CERSI Conference Explores Methods to Measure Protein Aggregation
Researchers from academia, government, and industry examine both established and emerging techniques to detect protein aggregation in biologic drug products.
By Malissa Carroll
January 12, 2017
The University of Maryland School of Pharmacy welcomed researchers from across academia, government, and industry to Pharmacy Hall in December for “Protein Aggregation Measurement in Biotherapeutics: Established and Emerging Techniques,” a day-long conference sponsored by the University of Maryland Center of Excellence in Regulatory Science and Innovation (M-CERSI) and the Bio- and Nano-technology Center at the School of Pharmacy. Led by Bruce Yu, PhD, professor in the Department of Pharmaceutical Sciences (PSC) and director of the Bio- and Nano-technology Center, the conference explored both established and emerging technologies to detect and measure protein aggregation in biologic drug products.
“The organizers of this conference have assembled presentations that represent the diverse perspectives of experts from academic institutions, regulatory agencies, and pharmaceutical companies across the nation,” said Natalie D. Eddington, PhD, FCP, FAAPS, dean and professor of the School of Pharmacy, in her welcoming remarks to attendees. “As separate entities, it can be difficult to move scientific concepts for new drugs and improved drug delivery systems into the hands of those who need them most – our patients. However, if we work together and harness our collective ingenuity, I am confident that we will find that we have the knowledge, skills, and ability to make a significant and real impact on the treatment of a host of chronic diseases.”

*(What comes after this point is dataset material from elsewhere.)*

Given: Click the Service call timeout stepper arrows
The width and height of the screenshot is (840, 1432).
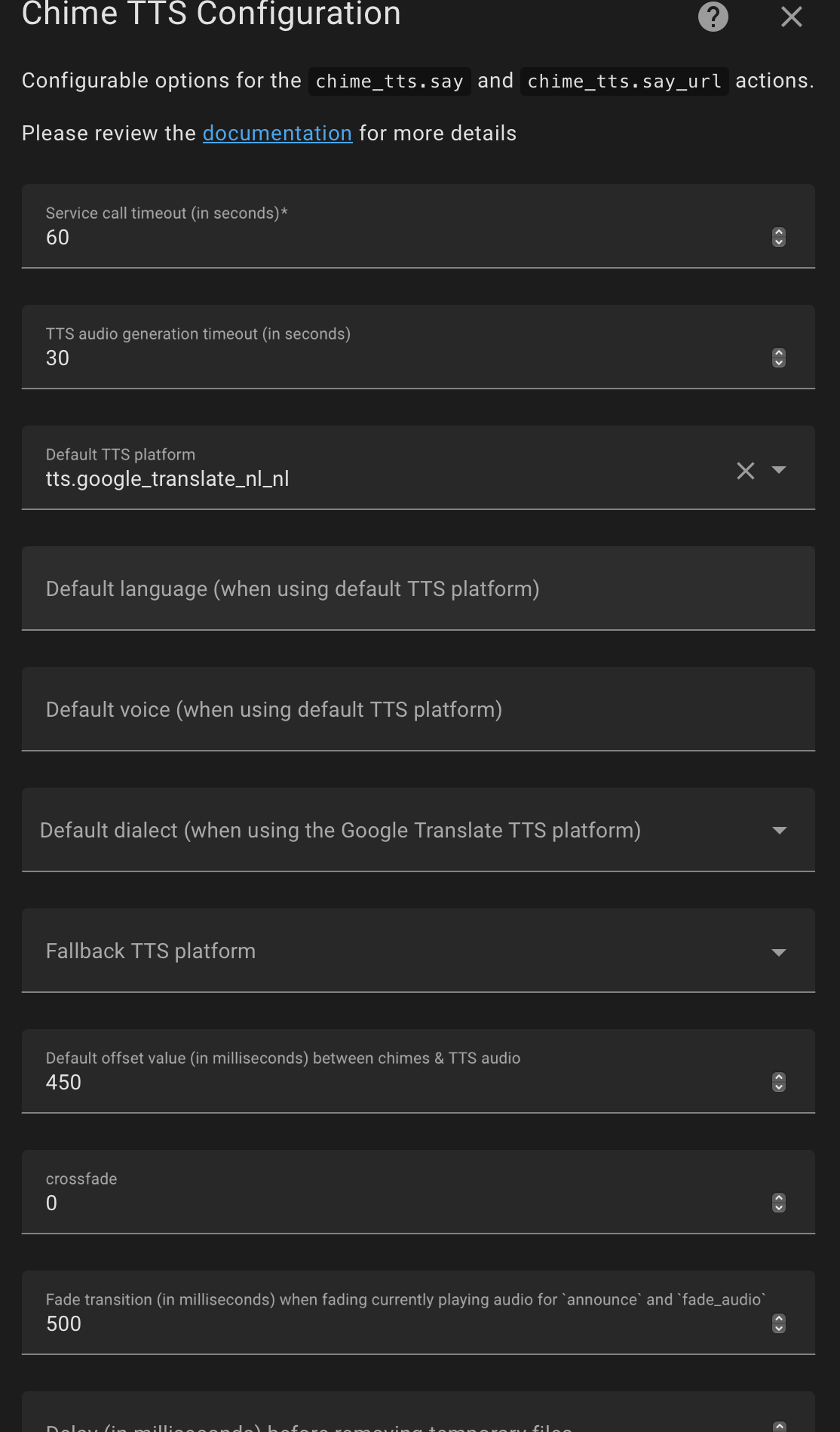Looking at the screenshot, I should pos(779,237).
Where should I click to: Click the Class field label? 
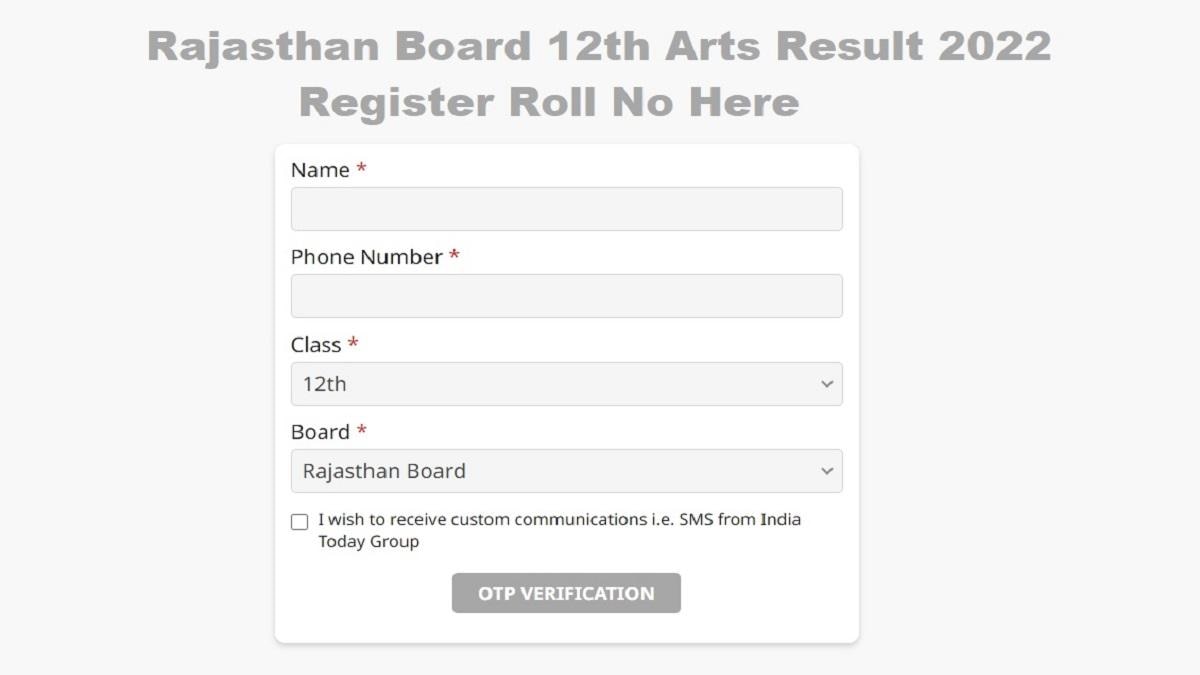click(314, 345)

Unlike most medications that are developed through chemical syntheses, biologics are made with living cells. These drugs – which include vaccines, medications for cancer and autoimmune diseases, as well as emerging drugs for cell and gene therapies – represent the cutting-edge of biomedical research and often succeed where traditional drug treatments have failed. However, when the proteins that make up some biologic drugs aggregate, or clump together, the safety and efficacy of those drugs can be severely compromised.

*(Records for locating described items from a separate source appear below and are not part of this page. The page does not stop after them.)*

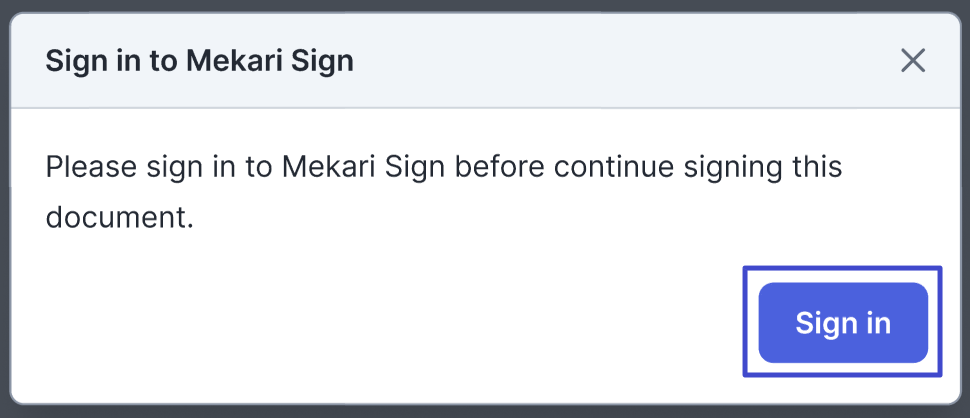Proceed to sign in to Mekari Sign
970x418 pixels.
click(843, 323)
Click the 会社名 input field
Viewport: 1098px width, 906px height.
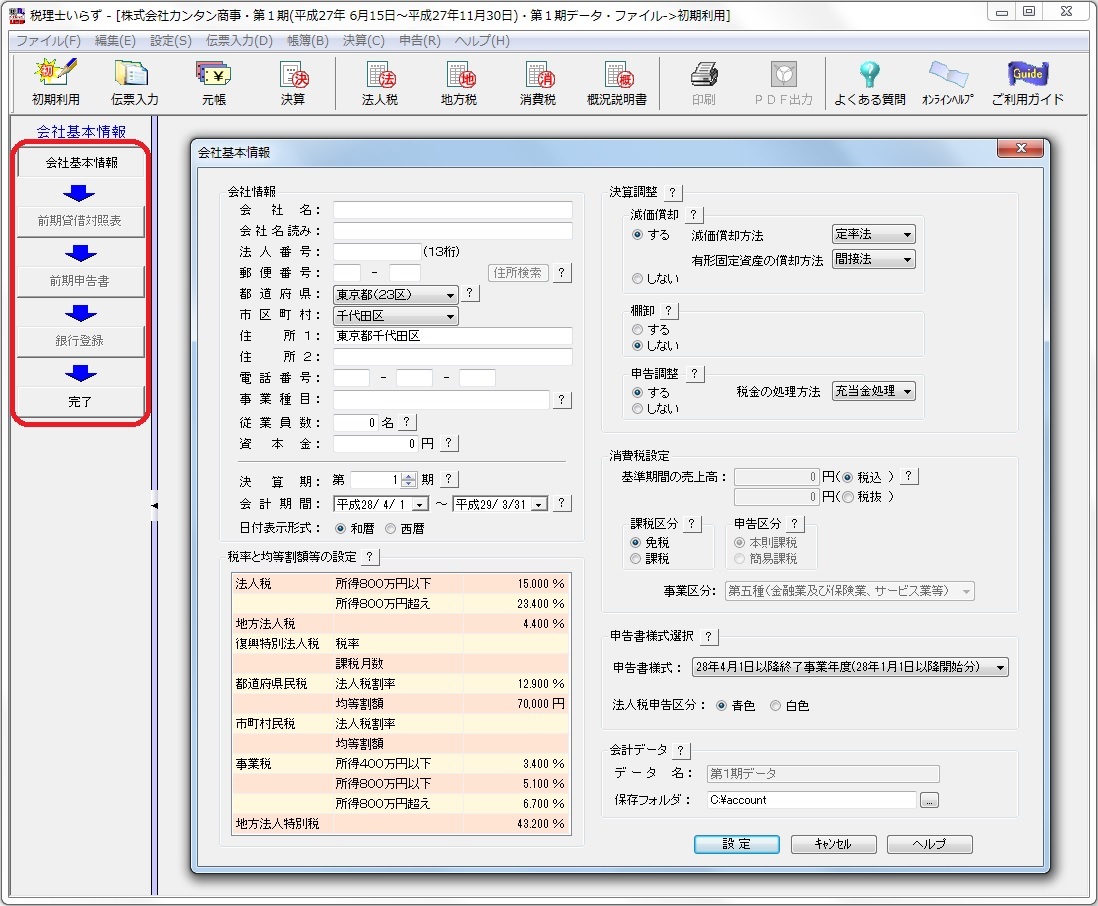[x=452, y=210]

The first step in addressing protein aggregation in biologic products is to detect when aggregation has occurred. To kick off the conference, Yu delivered a brief presentation that spotlighted an emerging method currently under investigation in his laboratory to non-invasively detect protein aggregation using water proton nuclear magnetic resonance (NMR). He outlined several experiments that his team had conducted examining the transverse relaxation rate of water protons in NMR and discussed how the results of those experiments might be applied in manufacturing and clinical settings.

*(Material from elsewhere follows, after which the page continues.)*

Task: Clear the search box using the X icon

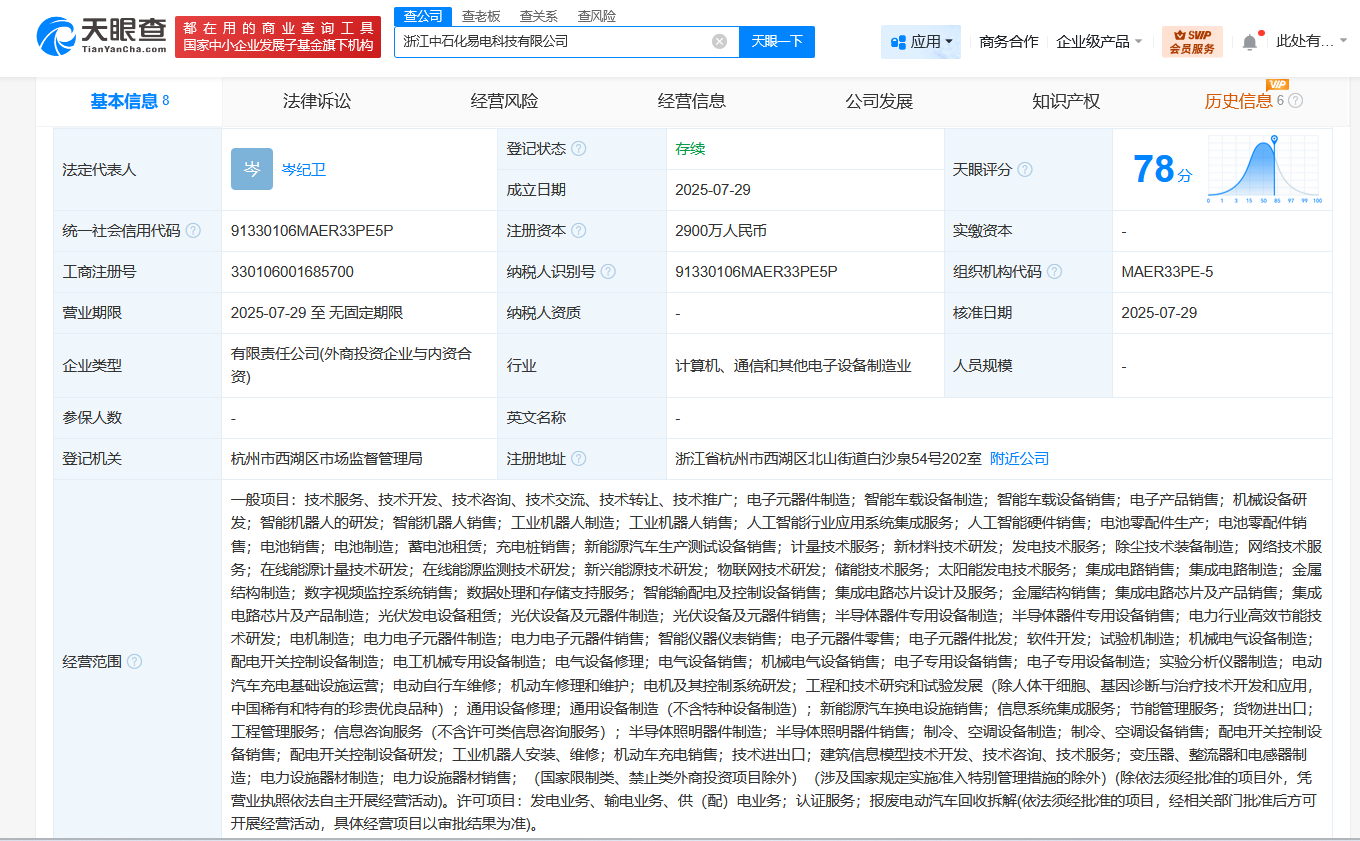Action: click(718, 41)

“Water NMR offers a number of benefits when compared to other analytical technologies,” said Yu. “It is not only inexpensive, fast, and easy to perform, but also non-invasive. Traditional pharmaceutical analyses often require the tester to open the product, draw out the solution, and inject it into another device. Once the product has been opened, it cannot be dispensed to patients for use. Water NMR allows the tester to insert the entire vial with its cap and label still intact for analysis. There is no tampering with the drug, and it can still be used by patients if the analysis shows no indication of protein aggregation.”
As Yu explained the benefits associated with water NMR, he noted that the method was likely not appropriate for all pharmaceutical analyses. “Although there are a number of applications that can benefit from non-invasive analyses such as water NMR, there are certain applications for which more invasive analyses must be performed. It is crucial that we continue to research other analytical technologies to meet the diverse needs of all researchers, manufacturers, and clinicians, and to ensure that the products we provide to our patients are safe and effective,” he added.
Following Yu’s presentation, the conference was divided into four sessions that explored the regulatory challenges associated with analytical technologies, the applications and limitations associated with common technologies, optical techniques such as counting and characterization, and techniques available through NMR and mass spectrometry.
“NMR is an excellent tool that can give researchers a picture of the ‘state’ of a protein,” said David Keire, PhD, acting laboratory chief for the Office of Pharmaceutical Quality in the Center for Drug Evaluation and Research at the Food and Drug Administration (FDA), who delivered a presentation titled “Applications of NMR for Assessing the Higher Order Structure of Protein Therapeutics.” “Although NMR has been used by researchers to analyze proteins for many years, it has not been widely applied to the understanding of protein aggregation. Our research aims to change this practice.”
The conference concluded with a panel discussion during which all presenters were invited to address questions posed by audience members.
“As researchers and manufacturers, we are all familiar with the challenges that protein aggregation presents for the development of new biologic therapies,” said Ewa Marszal, PhD, chemist in the Center for Biologics Evaluations and Research at the FDA. “Understanding both the established and emerging techniques that are available to detect and measure protein aggregation is crucial to ensuring the quality and safety of these products. It is truly an area that requires much more research and attention, and I thank you all for attending this conference and affirming your dedication to this important field.”